ARTICLE:
start
# What's your favorite lighting?



## CincyCichlids (Oct 14, 2005)

So yeah, I know there's a million threads here on APC about lighting. However, I wanted to hit the brain-trust of SWOAPErs (and I know this is frequently visited by "outsiders" I'm not by any means excluding them).. 

Thus far I have experimented with OD T8s as well as T5's. I like them both, I'm partial to the T5's since they're built into a canopy (thanks Matt!) and are more easily managed. Although I'm running 4x54W (2x10000K and 2x6500K) on the 125 gallon, the lighting seems great and anymore I believe would be a haven for algae. Although.. reading threads on here about the PC 9325K GE bulbs.. I may add two just to bring out some more color in the plants.

Anyway, I was wondering if anyone had any recommendations what they've found works great, and probably what "do nots!" For example, I have 20L with a 96watt 6500K PC AH Supply on it. That is probably overkill, but if my guppies are living and I'm feeding some ancistrus plecos well, so be it... I can sacrifice some hygro for that.

Just wanted to liven this board up a little


----------



## t2000kw (Jul 29, 2006)
end
REQUIRED ACTIONS:
a: Can you rewrite the paragraph of the lighting thread that begins "Thus far I have experimented" as a short bulleted list that keeps its main facts?
b: Could you carry on the aquarium lighting thread from the point where it stops?

Rows for locating described items:
start
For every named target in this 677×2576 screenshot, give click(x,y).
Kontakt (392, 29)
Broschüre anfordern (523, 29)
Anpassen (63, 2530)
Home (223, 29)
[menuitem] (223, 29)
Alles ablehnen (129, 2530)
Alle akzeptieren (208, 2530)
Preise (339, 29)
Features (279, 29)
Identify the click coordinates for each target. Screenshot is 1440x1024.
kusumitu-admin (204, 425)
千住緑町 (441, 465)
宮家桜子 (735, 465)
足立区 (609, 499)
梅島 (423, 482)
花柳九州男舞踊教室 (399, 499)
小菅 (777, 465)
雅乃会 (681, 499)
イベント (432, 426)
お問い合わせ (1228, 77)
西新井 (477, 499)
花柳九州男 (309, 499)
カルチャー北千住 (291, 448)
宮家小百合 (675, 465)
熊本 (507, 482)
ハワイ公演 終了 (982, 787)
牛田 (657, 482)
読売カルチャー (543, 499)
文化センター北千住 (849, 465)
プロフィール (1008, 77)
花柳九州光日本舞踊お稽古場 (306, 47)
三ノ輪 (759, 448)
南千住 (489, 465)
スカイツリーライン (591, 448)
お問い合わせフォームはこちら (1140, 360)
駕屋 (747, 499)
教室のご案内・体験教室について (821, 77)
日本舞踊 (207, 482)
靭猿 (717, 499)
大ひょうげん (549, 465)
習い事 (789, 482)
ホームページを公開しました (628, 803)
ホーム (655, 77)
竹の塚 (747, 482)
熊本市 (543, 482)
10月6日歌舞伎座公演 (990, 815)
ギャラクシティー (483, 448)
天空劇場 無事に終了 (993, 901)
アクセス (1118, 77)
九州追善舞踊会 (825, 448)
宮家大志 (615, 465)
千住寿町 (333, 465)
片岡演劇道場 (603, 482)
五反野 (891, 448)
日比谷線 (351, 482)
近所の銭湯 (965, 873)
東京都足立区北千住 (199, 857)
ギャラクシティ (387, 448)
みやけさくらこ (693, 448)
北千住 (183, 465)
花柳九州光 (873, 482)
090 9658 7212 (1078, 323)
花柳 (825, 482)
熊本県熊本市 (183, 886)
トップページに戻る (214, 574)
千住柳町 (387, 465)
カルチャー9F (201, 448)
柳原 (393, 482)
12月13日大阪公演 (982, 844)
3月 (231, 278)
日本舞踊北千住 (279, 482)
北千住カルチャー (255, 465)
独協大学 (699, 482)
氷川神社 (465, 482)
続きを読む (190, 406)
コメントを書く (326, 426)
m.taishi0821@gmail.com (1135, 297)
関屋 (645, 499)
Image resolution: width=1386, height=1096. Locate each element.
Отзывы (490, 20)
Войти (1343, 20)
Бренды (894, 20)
end
ANSWERS FOR THIS EXERCISE:
a:
- Has tried both OD T8s and T5s and likes both.
- Prefers the T5s because they are built into a canopy and are easier to manage.
- Runs 4x54W T5s (two 10000K, two 6500K) on the 125 gallon; the lighting seems great, and any more would likely encourage algae.
- After reading threads about the PC 9325K GE bulbs, may add two to bring out more color in the plants.

b:
I don't know if the spectrum requirements are different under CO2, but Walstad tested lighting in NPTs, using very expensive, very cheap,and regular plant growth bulbs. 

The results were quite surprising, and it seems that there is much uproar over nothing about lighting, at least with NPTs. This won't set well with those who want to sell the high priced bulbs. But in CO2 tanks you would have to add more of the same to get the higher output needed in that environment, or overdrive them. So you may choose to use the more expensive high output bulbs just to make things easier for CO2 systems. 

In the study, one plant growth bulb and one cool white did the best, followed very closely by two cool white bulbs. Two plant growth bulbs were far behind that combination, and all others were below that. I don't remember the Kelvin rating of the bulbs in the test, but cool white is fairly standardized.

This would not apply to reptiles, which need a certain amount of UV light.


----------



## redstrat (Apr 3, 2006)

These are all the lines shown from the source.